BEGIN Extracted material

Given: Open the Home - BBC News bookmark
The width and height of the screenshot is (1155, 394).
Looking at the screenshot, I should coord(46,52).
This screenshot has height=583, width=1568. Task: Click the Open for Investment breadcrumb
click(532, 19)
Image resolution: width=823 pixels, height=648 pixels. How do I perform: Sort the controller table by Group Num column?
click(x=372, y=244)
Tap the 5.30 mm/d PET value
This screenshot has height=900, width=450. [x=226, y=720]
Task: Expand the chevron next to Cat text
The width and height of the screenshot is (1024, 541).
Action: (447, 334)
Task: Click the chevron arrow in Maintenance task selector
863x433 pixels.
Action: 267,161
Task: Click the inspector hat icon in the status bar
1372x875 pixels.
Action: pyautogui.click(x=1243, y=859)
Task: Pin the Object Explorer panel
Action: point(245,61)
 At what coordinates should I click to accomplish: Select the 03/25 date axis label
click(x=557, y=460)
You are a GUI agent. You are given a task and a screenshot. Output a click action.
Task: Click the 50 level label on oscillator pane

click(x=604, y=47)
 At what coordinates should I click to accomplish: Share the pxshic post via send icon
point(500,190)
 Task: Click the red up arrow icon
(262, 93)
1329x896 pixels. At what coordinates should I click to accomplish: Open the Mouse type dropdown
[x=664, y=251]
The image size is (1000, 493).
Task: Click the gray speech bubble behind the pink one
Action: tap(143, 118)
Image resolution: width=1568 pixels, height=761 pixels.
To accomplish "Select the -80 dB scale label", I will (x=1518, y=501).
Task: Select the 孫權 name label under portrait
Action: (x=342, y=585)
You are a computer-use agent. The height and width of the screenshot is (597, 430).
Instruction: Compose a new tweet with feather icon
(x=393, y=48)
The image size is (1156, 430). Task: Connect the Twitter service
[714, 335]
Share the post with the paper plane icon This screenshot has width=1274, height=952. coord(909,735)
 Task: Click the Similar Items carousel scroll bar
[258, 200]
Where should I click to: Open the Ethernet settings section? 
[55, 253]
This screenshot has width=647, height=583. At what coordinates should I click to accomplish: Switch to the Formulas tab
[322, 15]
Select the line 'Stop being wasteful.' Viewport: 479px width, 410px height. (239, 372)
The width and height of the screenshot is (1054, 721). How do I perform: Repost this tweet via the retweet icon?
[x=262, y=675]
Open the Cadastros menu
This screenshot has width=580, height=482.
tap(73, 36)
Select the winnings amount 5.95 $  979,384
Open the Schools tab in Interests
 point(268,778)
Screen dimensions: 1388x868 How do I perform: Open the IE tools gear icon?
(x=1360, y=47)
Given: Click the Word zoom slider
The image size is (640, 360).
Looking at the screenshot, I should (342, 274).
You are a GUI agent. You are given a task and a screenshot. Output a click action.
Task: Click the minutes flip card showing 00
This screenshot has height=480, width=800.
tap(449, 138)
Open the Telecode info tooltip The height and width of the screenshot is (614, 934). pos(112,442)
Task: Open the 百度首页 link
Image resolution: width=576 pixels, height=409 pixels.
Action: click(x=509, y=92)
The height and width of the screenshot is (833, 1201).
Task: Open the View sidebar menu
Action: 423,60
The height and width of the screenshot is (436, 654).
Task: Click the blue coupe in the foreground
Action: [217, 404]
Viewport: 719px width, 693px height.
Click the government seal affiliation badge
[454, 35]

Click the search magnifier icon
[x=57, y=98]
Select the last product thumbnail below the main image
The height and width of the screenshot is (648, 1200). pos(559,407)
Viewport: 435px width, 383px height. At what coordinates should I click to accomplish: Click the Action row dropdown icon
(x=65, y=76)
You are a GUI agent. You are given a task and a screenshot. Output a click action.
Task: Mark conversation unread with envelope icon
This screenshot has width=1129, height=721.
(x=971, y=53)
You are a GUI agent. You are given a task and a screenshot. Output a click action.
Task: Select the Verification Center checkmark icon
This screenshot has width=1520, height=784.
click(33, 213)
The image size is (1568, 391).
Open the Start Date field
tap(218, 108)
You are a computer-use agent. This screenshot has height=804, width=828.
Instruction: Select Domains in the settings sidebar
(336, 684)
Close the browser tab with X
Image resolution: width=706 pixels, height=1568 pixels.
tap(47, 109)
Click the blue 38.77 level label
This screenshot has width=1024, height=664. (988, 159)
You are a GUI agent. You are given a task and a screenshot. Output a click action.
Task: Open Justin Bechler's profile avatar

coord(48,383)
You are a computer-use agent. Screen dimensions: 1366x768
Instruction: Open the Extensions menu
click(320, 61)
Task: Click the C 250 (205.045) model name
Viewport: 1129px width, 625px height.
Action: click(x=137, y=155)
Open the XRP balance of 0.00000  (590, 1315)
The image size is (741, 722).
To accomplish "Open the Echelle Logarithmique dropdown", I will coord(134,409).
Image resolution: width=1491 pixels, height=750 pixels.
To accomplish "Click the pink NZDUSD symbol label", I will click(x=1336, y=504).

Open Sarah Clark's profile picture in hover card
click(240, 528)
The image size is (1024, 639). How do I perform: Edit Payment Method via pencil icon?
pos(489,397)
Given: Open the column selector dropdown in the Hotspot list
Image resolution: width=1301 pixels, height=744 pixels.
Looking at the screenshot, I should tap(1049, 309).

END Extracted material

*Instructions to follow:*
Pull out all lines from the listing that contain the string "computer".

*Output for this task:*
You are a computer-use agent. The height and width of the screenshot is (597, 430).
You are a computer-use agent. This screenshot has height=804, width=828.
You are a computer-use agent. Screen dimensions: 1366x768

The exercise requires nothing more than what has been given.